* **Task prompt**
Copy all of the entries that follow, exactly.

BEGIN Input records

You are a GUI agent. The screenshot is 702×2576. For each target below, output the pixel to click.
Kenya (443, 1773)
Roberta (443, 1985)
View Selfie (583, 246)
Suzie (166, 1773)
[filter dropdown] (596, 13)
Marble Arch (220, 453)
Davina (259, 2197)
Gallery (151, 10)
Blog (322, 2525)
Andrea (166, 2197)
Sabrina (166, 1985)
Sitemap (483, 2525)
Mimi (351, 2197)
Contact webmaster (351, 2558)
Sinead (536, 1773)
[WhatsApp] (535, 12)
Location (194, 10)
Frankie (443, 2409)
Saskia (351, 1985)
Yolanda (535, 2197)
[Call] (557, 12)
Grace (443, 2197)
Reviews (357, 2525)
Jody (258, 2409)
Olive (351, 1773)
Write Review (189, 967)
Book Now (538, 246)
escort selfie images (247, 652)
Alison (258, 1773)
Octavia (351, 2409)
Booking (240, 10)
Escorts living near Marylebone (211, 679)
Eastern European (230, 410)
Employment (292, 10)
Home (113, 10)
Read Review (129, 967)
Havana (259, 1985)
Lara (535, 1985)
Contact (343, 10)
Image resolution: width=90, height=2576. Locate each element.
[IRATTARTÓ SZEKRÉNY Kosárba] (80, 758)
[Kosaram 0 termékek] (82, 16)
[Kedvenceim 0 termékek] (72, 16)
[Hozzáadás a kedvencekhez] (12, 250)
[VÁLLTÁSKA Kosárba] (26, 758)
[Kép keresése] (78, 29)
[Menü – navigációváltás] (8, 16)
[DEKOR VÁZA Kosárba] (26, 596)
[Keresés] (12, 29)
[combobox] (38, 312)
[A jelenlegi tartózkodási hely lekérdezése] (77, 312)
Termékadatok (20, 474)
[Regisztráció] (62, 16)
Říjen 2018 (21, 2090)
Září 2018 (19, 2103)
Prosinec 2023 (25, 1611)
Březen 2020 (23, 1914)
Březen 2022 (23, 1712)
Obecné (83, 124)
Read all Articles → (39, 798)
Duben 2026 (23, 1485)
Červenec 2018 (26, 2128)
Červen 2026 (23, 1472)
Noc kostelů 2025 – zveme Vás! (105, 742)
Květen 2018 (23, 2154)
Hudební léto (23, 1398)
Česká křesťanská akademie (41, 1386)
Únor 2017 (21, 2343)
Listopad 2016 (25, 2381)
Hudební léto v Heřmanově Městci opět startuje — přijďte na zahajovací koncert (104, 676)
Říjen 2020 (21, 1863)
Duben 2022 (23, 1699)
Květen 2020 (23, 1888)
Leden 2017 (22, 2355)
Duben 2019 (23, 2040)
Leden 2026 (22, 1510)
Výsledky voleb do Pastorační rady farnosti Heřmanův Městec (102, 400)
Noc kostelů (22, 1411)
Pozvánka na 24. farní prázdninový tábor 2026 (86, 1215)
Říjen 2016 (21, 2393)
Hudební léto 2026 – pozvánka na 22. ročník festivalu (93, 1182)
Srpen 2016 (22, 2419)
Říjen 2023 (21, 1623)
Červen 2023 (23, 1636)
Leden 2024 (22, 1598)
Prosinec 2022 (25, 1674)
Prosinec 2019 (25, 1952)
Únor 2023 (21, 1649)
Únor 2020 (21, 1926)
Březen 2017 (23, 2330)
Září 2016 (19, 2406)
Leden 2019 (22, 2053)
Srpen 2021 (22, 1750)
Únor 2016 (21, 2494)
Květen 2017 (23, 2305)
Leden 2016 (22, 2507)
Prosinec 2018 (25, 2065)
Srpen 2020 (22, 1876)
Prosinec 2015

END Input records

* **Reply**
You are a GUI agent. The screenshot is 702×2576. For each target below, output the pixel to click.
Kenya (443, 1773)
Roberta (443, 1985)
View Selfie (583, 246)
Suzie (166, 1773)
[filter dropdown] (596, 13)
Marble Arch (220, 453)
Davina (259, 2197)
Gallery (151, 10)
Blog (322, 2525)
Andrea (166, 2197)
Sabrina (166, 1985)
Sitemap (483, 2525)
Mimi (351, 2197)
Contact webmaster (351, 2558)
Sinead (536, 1773)
[WhatsApp] (535, 12)
Location (194, 10)
Frankie (443, 2409)
Saskia (351, 1985)
Yolanda (535, 2197)
[Call] (557, 12)
Grace (443, 2197)
Reviews (357, 2525)
Jody (258, 2409)
Olive (351, 1773)
Write Review (189, 967)
Book Now (538, 246)
escort selfie images (247, 652)
Alison (258, 1773)
Octavia (351, 2409)
Booking (240, 10)
Escorts living near Marylebone (211, 679)
Eastern European (230, 410)
Employment (292, 10)
Home (113, 10)
Read Review (129, 967)
Havana (259, 1985)
Lara (535, 1985)
Contact (343, 10)
Image resolution: width=90, height=2576. Locate each element.
[IRATTARTÓ SZEKRÉNY Kosárba] (80, 758)
[Kosaram 0 termékek] (82, 16)
[Kedvenceim 0 termékek] (72, 16)
[Hozzáadás a kedvencekhez] (12, 250)
[VÁLLTÁSKA Kosárba] (26, 758)
[Kép keresése] (78, 29)
[Menü – navigációváltás] (8, 16)
[DEKOR VÁZA Kosárba] (26, 596)
[Keresés] (12, 29)
[combobox] (38, 312)
[A jelenlegi tartózkodási hely lekérdezése] (77, 312)
Termékadatok (20, 474)
[Regisztráció] (62, 16)
Říjen 2018 (21, 2090)
Září 2018 (19, 2103)
Prosinec 2023 (25, 1611)
Březen 2020 (23, 1914)
Březen 2022 (23, 1712)
Obecné (83, 124)
Read all Articles → (39, 798)
Duben 2026 (23, 1485)
Červenec 2018 (26, 2128)
Červen 2026 (23, 1472)
Noc kostelů 2025 – zveme Vás! (105, 742)
Květen 2018 (23, 2154)
Hudební léto (23, 1398)
Česká křesťanská akademie (41, 1386)
Únor 2017 (21, 2343)
Listopad 2016 (25, 2381)
Hudební léto v Heřmanově Městci opět startuje — přijďte na zahajovací koncert (104, 676)
Říjen 2020 (21, 1863)
Duben 2022 (23, 1699)
Květen 2020 (23, 1888)
Leden 2017 (22, 2355)
Duben 2019 (23, 2040)
Leden 2026 (22, 1510)
Výsledky voleb do Pastorační rady farnosti Heřmanův Městec (102, 400)
Noc kostelů (22, 1411)
Pozvánka na 24. farní prázdninový tábor 2026 (86, 1215)
Říjen 2016 (21, 2393)
Hudební léto 2026 – pozvánka na 22. ročník festivalu (93, 1182)
Srpen 2016 (22, 2419)
Říjen 2023 (21, 1623)
Červen 2023 (23, 1636)
Leden 2024 (22, 1598)
Prosinec 2022 (25, 1674)
Prosinec 2019 (25, 1952)
Únor 2023 (21, 1649)
Únor 2020 (21, 1926)
Březen 2017 (23, 2330)
Září 2016 (19, 2406)
Leden 2019 (22, 2053)
Srpen 2021 (22, 1750)
Únor 2016 (21, 2494)
Květen 2017 (23, 2305)
Leden 2016 (22, 2507)
Prosinec 2018 (25, 2065)
Srpen 2020 (22, 1876)
Prosinec 2015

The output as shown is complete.